# WORK REQUIRED
Please reproduce all of the entries below verbatim, line for line, with nothing changed.

•••••

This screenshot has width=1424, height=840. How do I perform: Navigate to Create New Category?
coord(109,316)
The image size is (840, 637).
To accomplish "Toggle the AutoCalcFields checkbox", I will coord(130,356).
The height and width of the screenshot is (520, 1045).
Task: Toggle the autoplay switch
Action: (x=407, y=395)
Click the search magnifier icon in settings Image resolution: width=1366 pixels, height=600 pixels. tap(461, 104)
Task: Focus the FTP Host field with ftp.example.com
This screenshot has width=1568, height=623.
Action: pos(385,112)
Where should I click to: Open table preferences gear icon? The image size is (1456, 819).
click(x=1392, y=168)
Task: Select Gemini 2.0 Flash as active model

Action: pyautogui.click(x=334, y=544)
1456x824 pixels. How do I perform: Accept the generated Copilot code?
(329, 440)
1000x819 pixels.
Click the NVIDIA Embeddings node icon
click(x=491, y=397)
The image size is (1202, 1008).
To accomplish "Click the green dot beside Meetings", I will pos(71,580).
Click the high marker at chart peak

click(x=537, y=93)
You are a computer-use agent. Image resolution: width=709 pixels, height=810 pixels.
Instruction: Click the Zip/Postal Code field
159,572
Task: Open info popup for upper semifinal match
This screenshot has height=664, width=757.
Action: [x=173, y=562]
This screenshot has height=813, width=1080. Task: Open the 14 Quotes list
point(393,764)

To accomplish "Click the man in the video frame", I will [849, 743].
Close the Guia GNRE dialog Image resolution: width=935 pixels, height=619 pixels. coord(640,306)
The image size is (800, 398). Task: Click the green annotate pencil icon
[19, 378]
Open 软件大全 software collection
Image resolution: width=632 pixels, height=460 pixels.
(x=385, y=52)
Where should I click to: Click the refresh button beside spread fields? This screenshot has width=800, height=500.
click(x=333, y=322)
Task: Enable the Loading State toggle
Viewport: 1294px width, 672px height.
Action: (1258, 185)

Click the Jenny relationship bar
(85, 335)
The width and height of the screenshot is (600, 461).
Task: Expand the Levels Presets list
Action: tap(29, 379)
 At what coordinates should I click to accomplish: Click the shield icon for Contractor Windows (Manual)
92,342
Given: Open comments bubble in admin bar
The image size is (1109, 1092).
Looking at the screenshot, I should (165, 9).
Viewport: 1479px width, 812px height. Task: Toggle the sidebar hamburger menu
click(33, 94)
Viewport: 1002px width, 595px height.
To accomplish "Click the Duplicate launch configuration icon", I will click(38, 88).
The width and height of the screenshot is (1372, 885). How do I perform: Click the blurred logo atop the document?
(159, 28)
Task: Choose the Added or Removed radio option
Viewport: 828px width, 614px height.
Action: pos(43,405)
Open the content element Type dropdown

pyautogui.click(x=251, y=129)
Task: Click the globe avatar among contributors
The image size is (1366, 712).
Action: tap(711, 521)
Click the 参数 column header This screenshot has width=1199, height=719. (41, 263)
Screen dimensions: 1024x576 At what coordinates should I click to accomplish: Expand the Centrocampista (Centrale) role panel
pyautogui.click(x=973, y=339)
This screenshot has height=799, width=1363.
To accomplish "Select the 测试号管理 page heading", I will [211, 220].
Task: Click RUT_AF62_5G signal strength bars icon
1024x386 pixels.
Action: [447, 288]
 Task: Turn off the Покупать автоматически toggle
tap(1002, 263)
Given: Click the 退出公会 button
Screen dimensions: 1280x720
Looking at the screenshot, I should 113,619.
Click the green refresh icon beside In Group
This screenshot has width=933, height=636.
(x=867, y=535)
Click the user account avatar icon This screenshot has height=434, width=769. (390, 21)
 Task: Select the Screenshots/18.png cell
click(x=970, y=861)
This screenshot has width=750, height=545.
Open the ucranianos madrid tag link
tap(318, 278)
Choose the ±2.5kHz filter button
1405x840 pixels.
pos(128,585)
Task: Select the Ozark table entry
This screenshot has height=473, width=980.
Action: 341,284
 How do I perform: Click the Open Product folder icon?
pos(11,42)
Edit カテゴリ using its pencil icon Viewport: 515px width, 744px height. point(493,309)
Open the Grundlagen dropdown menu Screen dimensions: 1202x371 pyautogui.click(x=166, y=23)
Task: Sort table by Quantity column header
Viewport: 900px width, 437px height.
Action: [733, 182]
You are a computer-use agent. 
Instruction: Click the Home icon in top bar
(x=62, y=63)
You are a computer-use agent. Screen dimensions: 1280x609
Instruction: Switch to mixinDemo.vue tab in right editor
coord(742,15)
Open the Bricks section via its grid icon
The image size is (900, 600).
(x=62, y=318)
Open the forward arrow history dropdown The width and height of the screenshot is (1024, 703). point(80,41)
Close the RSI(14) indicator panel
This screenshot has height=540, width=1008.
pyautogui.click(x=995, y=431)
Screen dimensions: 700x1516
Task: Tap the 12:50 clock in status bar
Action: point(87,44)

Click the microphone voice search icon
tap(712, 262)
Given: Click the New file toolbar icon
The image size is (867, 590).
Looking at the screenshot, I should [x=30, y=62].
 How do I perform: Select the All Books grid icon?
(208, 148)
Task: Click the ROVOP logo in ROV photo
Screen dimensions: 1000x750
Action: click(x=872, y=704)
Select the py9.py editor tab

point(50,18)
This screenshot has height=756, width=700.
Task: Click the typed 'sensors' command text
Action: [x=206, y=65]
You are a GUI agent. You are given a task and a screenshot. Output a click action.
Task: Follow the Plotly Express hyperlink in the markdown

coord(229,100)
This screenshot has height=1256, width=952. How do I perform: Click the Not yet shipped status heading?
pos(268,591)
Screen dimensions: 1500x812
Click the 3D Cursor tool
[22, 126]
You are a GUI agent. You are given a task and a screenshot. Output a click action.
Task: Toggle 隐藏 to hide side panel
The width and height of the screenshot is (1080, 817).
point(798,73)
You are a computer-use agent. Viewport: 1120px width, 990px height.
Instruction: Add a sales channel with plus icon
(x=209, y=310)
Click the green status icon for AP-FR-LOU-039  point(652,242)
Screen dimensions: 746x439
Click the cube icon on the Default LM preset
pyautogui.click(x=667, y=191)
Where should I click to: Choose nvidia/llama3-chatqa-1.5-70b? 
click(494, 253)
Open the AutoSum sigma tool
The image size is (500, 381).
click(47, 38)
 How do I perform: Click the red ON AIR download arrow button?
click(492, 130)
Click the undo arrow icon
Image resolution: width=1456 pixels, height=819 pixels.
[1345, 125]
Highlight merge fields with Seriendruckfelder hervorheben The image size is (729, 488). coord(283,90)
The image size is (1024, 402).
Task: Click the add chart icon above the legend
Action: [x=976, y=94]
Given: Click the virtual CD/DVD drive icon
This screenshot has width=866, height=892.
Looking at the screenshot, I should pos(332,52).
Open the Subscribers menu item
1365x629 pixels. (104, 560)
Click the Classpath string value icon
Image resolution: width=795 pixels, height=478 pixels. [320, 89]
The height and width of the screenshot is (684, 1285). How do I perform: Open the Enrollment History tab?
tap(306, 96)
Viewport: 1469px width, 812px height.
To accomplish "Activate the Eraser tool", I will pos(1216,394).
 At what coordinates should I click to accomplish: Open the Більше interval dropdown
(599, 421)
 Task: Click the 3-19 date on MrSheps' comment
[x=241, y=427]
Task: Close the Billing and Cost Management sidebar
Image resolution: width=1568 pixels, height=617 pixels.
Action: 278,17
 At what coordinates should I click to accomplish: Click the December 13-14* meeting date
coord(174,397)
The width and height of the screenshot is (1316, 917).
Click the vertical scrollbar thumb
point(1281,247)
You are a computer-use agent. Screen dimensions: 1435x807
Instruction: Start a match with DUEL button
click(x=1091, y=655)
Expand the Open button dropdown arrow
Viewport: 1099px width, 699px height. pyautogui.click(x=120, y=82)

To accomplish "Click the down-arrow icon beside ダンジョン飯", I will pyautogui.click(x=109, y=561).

•••••

# OUTPUT BELOW
This screenshot has width=1424, height=840. How do I perform: Navigate to Create New Category?
coord(109,316)
The image size is (840, 637).
To accomplish "Toggle the AutoCalcFields checkbox", I will coord(130,356).
The height and width of the screenshot is (520, 1045).
Task: Toggle the autoplay switch
Action: (x=407, y=395)
Click the search magnifier icon in settings Image resolution: width=1366 pixels, height=600 pixels. tap(461, 104)
Task: Focus the FTP Host field with ftp.example.com
This screenshot has width=1568, height=623.
Action: pos(385,112)
Where should I click to: Open table preferences gear icon? The image size is (1456, 819).
click(x=1392, y=168)
Task: Select Gemini 2.0 Flash as active model

Action: pyautogui.click(x=334, y=544)
1456x824 pixels. How do I perform: Accept the generated Copilot code?
(329, 440)
1000x819 pixels.
Click the NVIDIA Embeddings node icon
click(x=491, y=397)
The image size is (1202, 1008).
To accomplish "Click the green dot beside Meetings", I will pos(71,580).
Click the high marker at chart peak

click(x=537, y=93)
You are a computer-use agent. Image resolution: width=709 pixels, height=810 pixels.
Instruction: Click the Zip/Postal Code field
159,572
Task: Open info popup for upper semifinal match
This screenshot has height=664, width=757.
Action: [x=173, y=562]
This screenshot has height=813, width=1080. Task: Open the 14 Quotes list
point(393,764)

To accomplish "Click the man in the video frame", I will [849, 743].
Close the Guia GNRE dialog Image resolution: width=935 pixels, height=619 pixels. coord(640,306)
The image size is (800, 398). Task: Click the green annotate pencil icon
[19, 378]
Open 软件大全 software collection
Image resolution: width=632 pixels, height=460 pixels.
(x=385, y=52)
Where should I click to: Click the refresh button beside spread fields? This screenshot has width=800, height=500.
click(x=333, y=322)
Task: Enable the Loading State toggle
Viewport: 1294px width, 672px height.
Action: (1258, 185)

Click the Jenny relationship bar
(85, 335)
The width and height of the screenshot is (600, 461).
Task: Expand the Levels Presets list
Action: tap(29, 379)
 At what coordinates should I click to accomplish: Click the shield icon for Contractor Windows (Manual)
92,342
Given: Open comments bubble in admin bar
The image size is (1109, 1092).
Looking at the screenshot, I should (165, 9).
Viewport: 1479px width, 812px height. Task: Toggle the sidebar hamburger menu
click(33, 94)
Viewport: 1002px width, 595px height.
To accomplish "Click the Duplicate launch configuration icon", I will click(38, 88).
The width and height of the screenshot is (1372, 885). How do I perform: Click the blurred logo atop the document?
(159, 28)
Task: Choose the Added or Removed radio option
Viewport: 828px width, 614px height.
Action: pos(43,405)
Open the content element Type dropdown

pyautogui.click(x=251, y=129)
Task: Click the globe avatar among contributors
The image size is (1366, 712).
Action: tap(711, 521)
Click the 参数 column header This screenshot has width=1199, height=719. (41, 263)
Screen dimensions: 1024x576 At what coordinates should I click to accomplish: Expand the Centrocampista (Centrale) role panel
pyautogui.click(x=973, y=339)
This screenshot has height=799, width=1363.
To accomplish "Select the 测试号管理 page heading", I will [211, 220].
Task: Click RUT_AF62_5G signal strength bars icon
1024x386 pixels.
Action: [447, 288]
 Task: Turn off the Покупать автоматически toggle
tap(1002, 263)
Given: Click the 退出公会 button
Screen dimensions: 1280x720
Looking at the screenshot, I should 113,619.
Click the green refresh icon beside In Group
This screenshot has width=933, height=636.
(x=867, y=535)
Click the user account avatar icon This screenshot has height=434, width=769. (390, 21)
 Task: Select the Screenshots/18.png cell
click(x=970, y=861)
This screenshot has width=750, height=545.
Open the ucranianos madrid tag link
tap(318, 278)
Choose the ±2.5kHz filter button
1405x840 pixels.
pos(128,585)
Task: Select the Ozark table entry
This screenshot has height=473, width=980.
Action: 341,284
 How do I perform: Click the Open Product folder icon?
pos(11,42)
Edit カテゴリ using its pencil icon Viewport: 515px width, 744px height. point(493,309)
Open the Grundlagen dropdown menu Screen dimensions: 1202x371 pyautogui.click(x=166, y=23)
Task: Sort table by Quantity column header
Viewport: 900px width, 437px height.
Action: [733, 182]
You are a computer-use agent. 
Instruction: Click the Home icon in top bar
(x=62, y=63)
You are a computer-use agent. Screen dimensions: 1280x609
Instruction: Switch to mixinDemo.vue tab in right editor
coord(742,15)
Open the Bricks section via its grid icon
The image size is (900, 600).
(x=62, y=318)
Open the forward arrow history dropdown The width and height of the screenshot is (1024, 703). point(80,41)
Close the RSI(14) indicator panel
This screenshot has height=540, width=1008.
pyautogui.click(x=995, y=431)
Screen dimensions: 700x1516
Task: Tap the 12:50 clock in status bar
Action: point(87,44)

Click the microphone voice search icon
tap(712, 262)
Given: Click the New file toolbar icon
The image size is (867, 590).
Looking at the screenshot, I should [x=30, y=62].
 How do I perform: Select the All Books grid icon?
(208, 148)
Task: Click the ROVOP logo in ROV photo
Screen dimensions: 1000x750
Action: click(x=872, y=704)
Select the py9.py editor tab

point(50,18)
This screenshot has height=756, width=700.
Task: Click the typed 'sensors' command text
Action: [x=206, y=65]
You are a GUI agent. You are given a task and a screenshot. Output a click action.
Task: Follow the Plotly Express hyperlink in the markdown

coord(229,100)
This screenshot has height=1256, width=952. How do I perform: Click the Not yet shipped status heading?
pos(268,591)
Screen dimensions: 1500x812
Click the 3D Cursor tool
[22, 126]
You are a GUI agent. You are given a task and a screenshot. Output a click action.
Task: Toggle 隐藏 to hide side panel
The width and height of the screenshot is (1080, 817).
point(798,73)
You are a computer-use agent. Viewport: 1120px width, 990px height.
Instruction: Add a sales channel with plus icon
(x=209, y=310)
Click the green status icon for AP-FR-LOU-039  point(652,242)
Screen dimensions: 746x439
Click the cube icon on the Default LM preset
pyautogui.click(x=667, y=191)
Where should I click to: Choose nvidia/llama3-chatqa-1.5-70b? 
click(494, 253)
Open the AutoSum sigma tool
The image size is (500, 381).
click(47, 38)
 How do I perform: Click the red ON AIR download arrow button?
click(492, 130)
Click the undo arrow icon
Image resolution: width=1456 pixels, height=819 pixels.
[1345, 125]
Highlight merge fields with Seriendruckfelder hervorheben The image size is (729, 488). coord(283,90)
The image size is (1024, 402).
Task: Click the add chart icon above the legend
Action: [x=976, y=94]
Given: Click the virtual CD/DVD drive icon
This screenshot has width=866, height=892.
Looking at the screenshot, I should pos(332,52).
Open the Subscribers menu item
1365x629 pixels. (104, 560)
Click the Classpath string value icon
Image resolution: width=795 pixels, height=478 pixels. [320, 89]
The height and width of the screenshot is (684, 1285). How do I perform: Open the Enrollment History tab?
tap(306, 96)
Viewport: 1469px width, 812px height.
To accomplish "Activate the Eraser tool", I will pos(1216,394).
 At what coordinates should I click to accomplish: Open the Більше interval dropdown
(599, 421)
 Task: Click the 3-19 date on MrSheps' comment
[x=241, y=427]
Task: Close the Billing and Cost Management sidebar
Image resolution: width=1568 pixels, height=617 pixels.
Action: 278,17
 At what coordinates should I click to accomplish: Click the December 13-14* meeting date
coord(174,397)
The width and height of the screenshot is (1316, 917).
Click the vertical scrollbar thumb
point(1281,247)
You are a computer-use agent. Screen dimensions: 1435x807
Instruction: Start a match with DUEL button
click(x=1091, y=655)
Expand the Open button dropdown arrow
Viewport: 1099px width, 699px height. pyautogui.click(x=120, y=82)

To accomplish "Click the down-arrow icon beside ダンジョン飯", I will pyautogui.click(x=109, y=561).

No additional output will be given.